マスタードラゴンはくるりと宙で円を描いてから、ゆっくりと大地に降り立った。
砂が巻き上げらて、ボクは思わず目を閉じる。風が通り抜けていくのを感じた。
やがて風が収まって、ボクはゆっくりと目を開ける。
目の前にマスタードラゴンが悠々と座っていた。
「すごーい!」
「格好いいー!」
ソルとマァルは嬉しそうな声を上げて、マスタードラゴンに近寄っていく。そのままその大きな腕に抱きつく。
マスタードラゴンが嬉しそうに微笑んだように見えた。
「呼んでくれたら、いつでもこうして飛んでこよう」
「ホント!? 凄いや!」
ソルが嬉しそうに言う。
「さあ、背に乗るが良い。どこへでも飛んで連れて行こう」
そういうとマスタードラゴンは嬉しそうに笑った。
マスタードラゴンの背は広くて、平らだった。
ボクらはその背に乗る。馬車だって平気でその背中に乗せてしまう。
パトリシアが落ち着かないようだから、しばらくなだめてから座らせて、ずっとそばについていることにした。
マァルもボクのそばにやってきて、ギュッと体にしがみついてきた。
「では、参ろう」
声と共に、バサリと翼が羽ばたく。
ぐん、と加速されたのがわかった。
ふわりとした浮遊感があって、気づけばボクらは雲と同じ高さを飛んでいた。
「すごいすごい! 綺麗!」
ソルが嬉しそうに景色を見る。マァルは暫く恐がってボクの体に顔をくっつけていたけど、あんまりソルが綺麗だ綺麗だと騒ぐから、ついに顔を外に向けた。
「うわ……」
一瞬言葉を失って、じっとその景色を見る。

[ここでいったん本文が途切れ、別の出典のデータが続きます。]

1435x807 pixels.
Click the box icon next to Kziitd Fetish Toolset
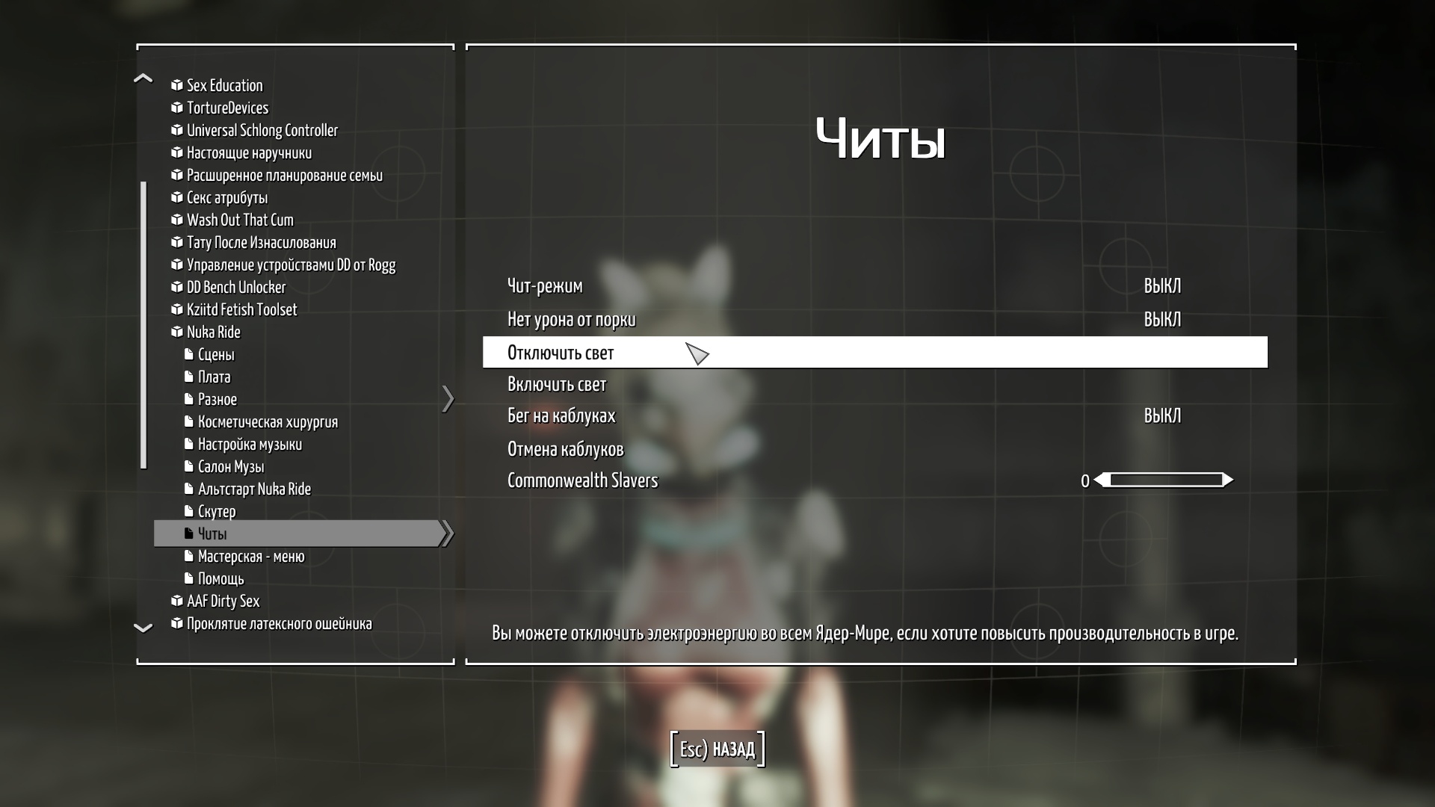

相変わらずボクにしがみつく腕からは力が抜けてないけど、その景色に心奪われたのは間違いなさそうだ。
「綺麗ね、お父さん」
「うん」
ボクは頷く。
初めて空から、世界を見た。
コレまで、高い塔から何度も世界を見たことはあった。
そのたび、世界の広さと美しさに驚いた。
でも、ソレとは全く違う世界。
遠くに水平線が見える。
広がる世界が、どこまでも続いているのが見える。
見たもの全てが、この世界を作っているもの。
緑深い森。
鮮やかな花が咲く草原。
絶えず流れる川。
広い海。
青い、蒼い海。
体が、風を切るのがわかる。
秋の冷たい風。
もうすぐ、この風は冬の冷たい刃みたいに変わるだろう。
ボクは何か出来ただろうか?
「うわ、お父さん! 見て!」
ソルの声に我に返る。
「え?」
「あっち!」
ソルが指差すほうを見る。
太陽が沈みかけている。
世界が金色に輝いていた。
空の色は夕闇の薄い紺色が流れ込んできているのに、浮かぶ雲の縁が金色に輝いていた。
薄い薄いオレンジと、薄い薄い紺色が混じった空。
嘘みたいに綺麗だ。
海は太陽を反射して金色の光で満ちていた。
あんまり綺麗で、泣きそうになる。
その時、視界の端っこに、建物が見えた。
神々しい夕日の金色に染まった、石造りの神殿。
険しい岩山の頂上。
目の高さに、あれがある。
つまり、あそこへ行けてしまう。
「あの建物、何かしら?」
マァルがつぶやく。
「……さぁ? 何だろうね?」
ボクでも自分の声が揺れているのがわかった。マァルが気づかなかったわけがない。けど、彼女は何も言わなかった。
自分の心臓が物凄い勢いで動いているのがわかった。
息をするのが苦しい。
もう、ほとんど完成してるみたいに見えた。
どうしよう。
どうしよう。
どうしよう。
頭が働かない。何も考えられない。
どうしたらいい?
「……降りよう」
ボクの動揺がわかったのか、マスタードラゴンが言った。
ボクらはグランバニアの近くで背中から降ろしてもらった。
「では、また私の力が要るときには呼ぶが良い」
そういって、マスタードラゴンは一つ羽ばたいて空に消えていった。
吹き抜けていく風が冷たかった。
グランバニアには、もう冬がやってきているようだった。
■今日も文字数の関係上、あとがき? は無しで。